Provided records:
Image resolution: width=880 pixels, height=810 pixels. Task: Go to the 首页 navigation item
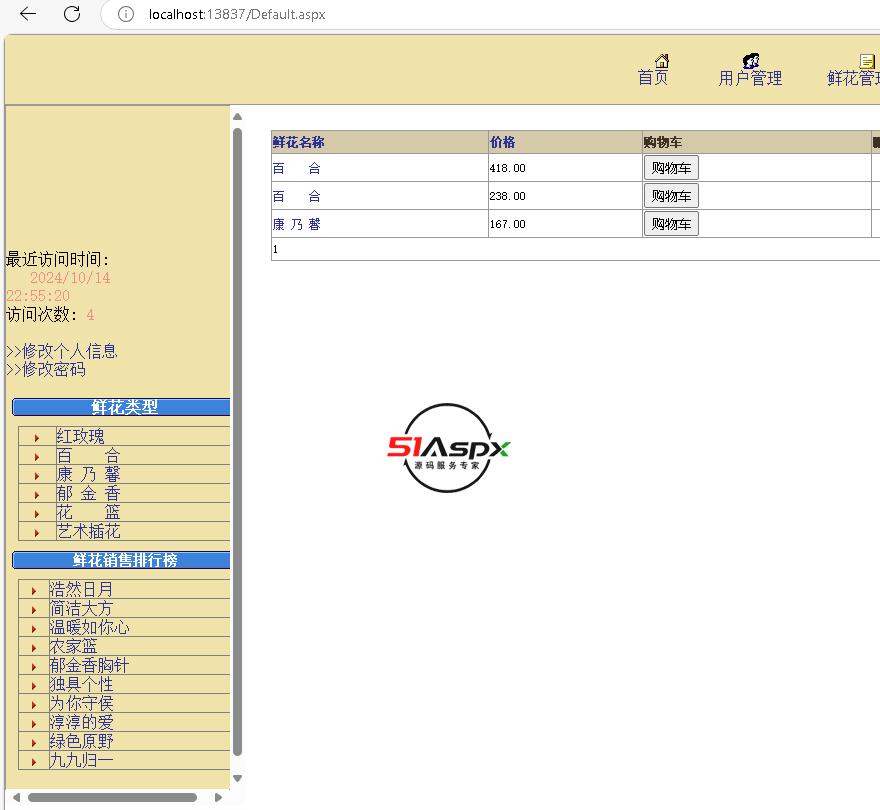click(x=653, y=79)
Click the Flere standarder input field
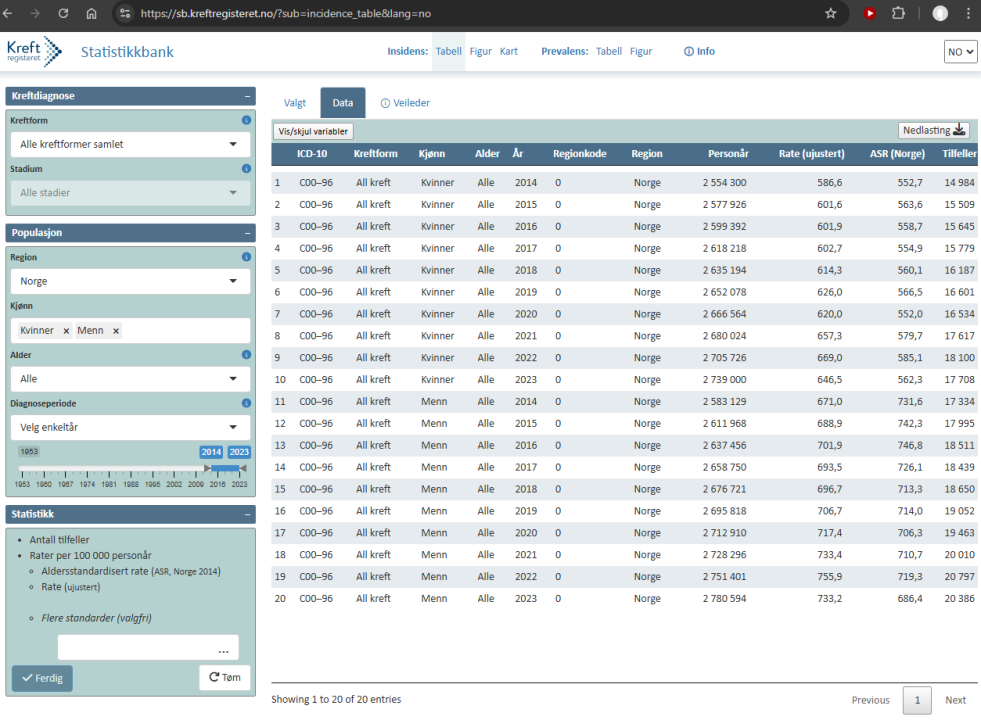The width and height of the screenshot is (981, 720). (148, 648)
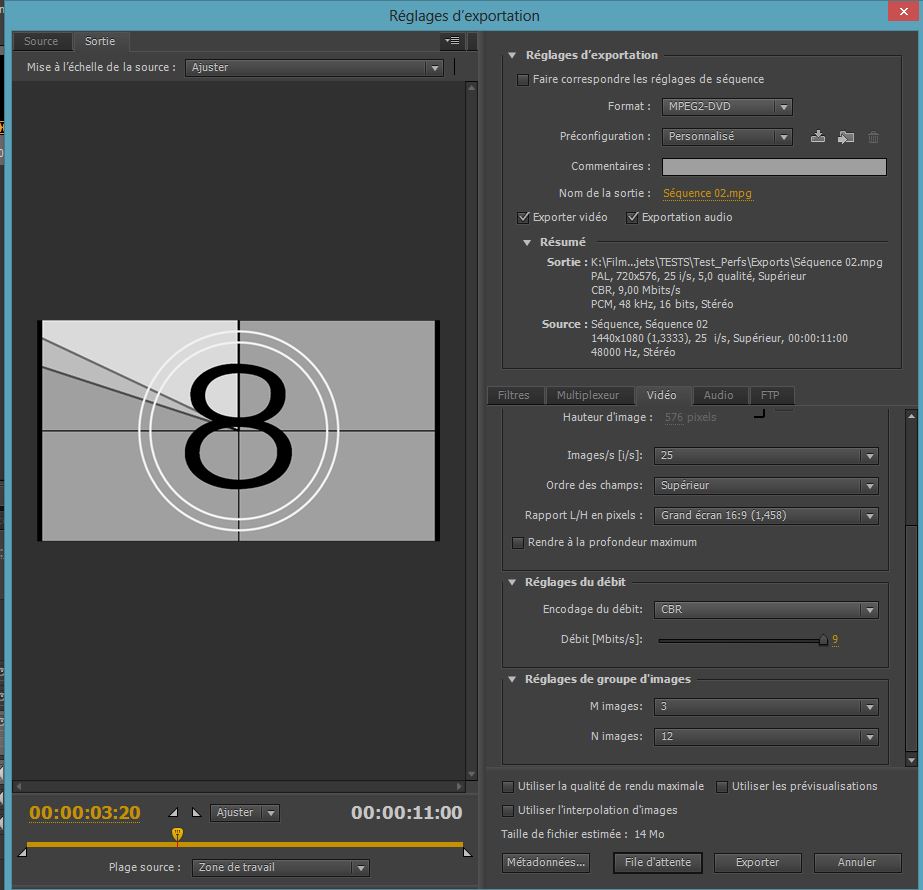Click the import preset icon

(846, 137)
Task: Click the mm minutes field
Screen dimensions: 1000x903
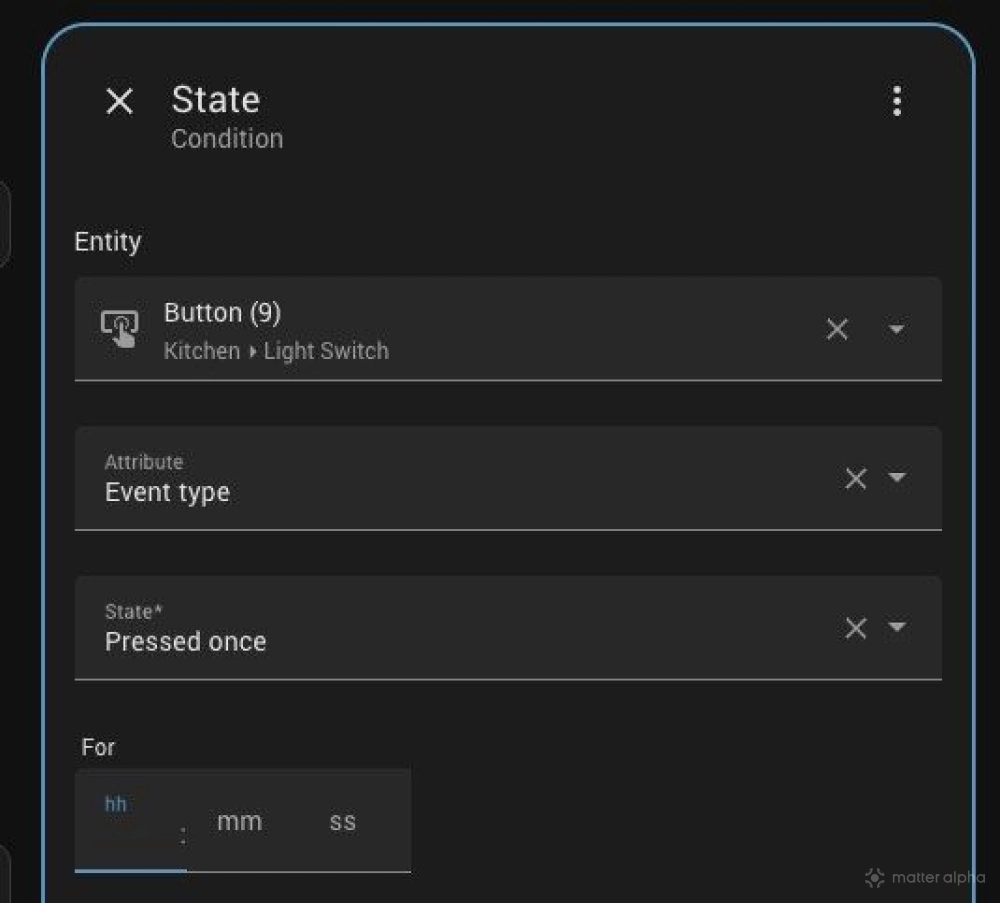Action: (239, 821)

Task objective: Begin at the line containing "Task: Click the mm minutes field" and stop at the final line of the data. Retype those lines exactly, without the pictures.

Answer space:
Task: Click the mm minutes field
Screen dimensions: 1000x903
Action: (239, 821)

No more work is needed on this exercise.